Exercise details
Return exactly the lines of the records below, starting at the line that contains "34-31 loss (180, 2281)" and ending at the line that contains "[Next scores] (496, 20)", with both of those lines kept.
BEGIN Recorded data
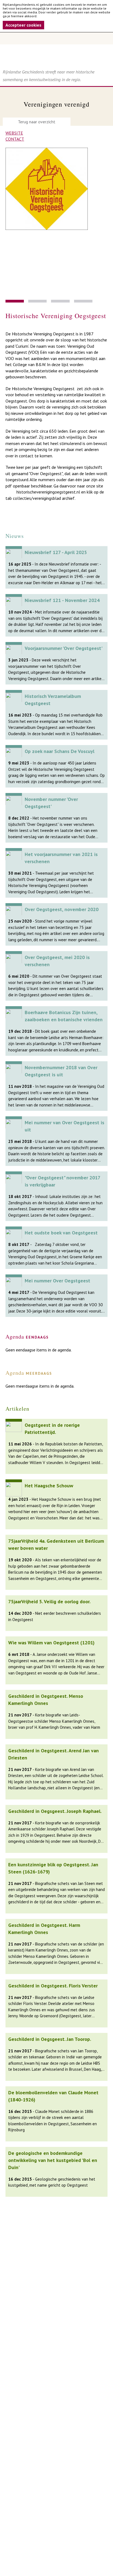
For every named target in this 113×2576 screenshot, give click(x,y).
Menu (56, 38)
END Recorded data
BEGIN Recorded data
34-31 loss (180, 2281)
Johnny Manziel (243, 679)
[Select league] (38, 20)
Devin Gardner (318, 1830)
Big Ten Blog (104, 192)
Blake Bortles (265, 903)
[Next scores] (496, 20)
END Recorded data
Answer below
34-31 loss (180, 2281)
Johnny Manziel (243, 679)
[Select league] (38, 20)
Devin Gardner (318, 1830)
Big Ten Blog (104, 192)
Blake Bortles (265, 903)
[Next scores] (496, 20)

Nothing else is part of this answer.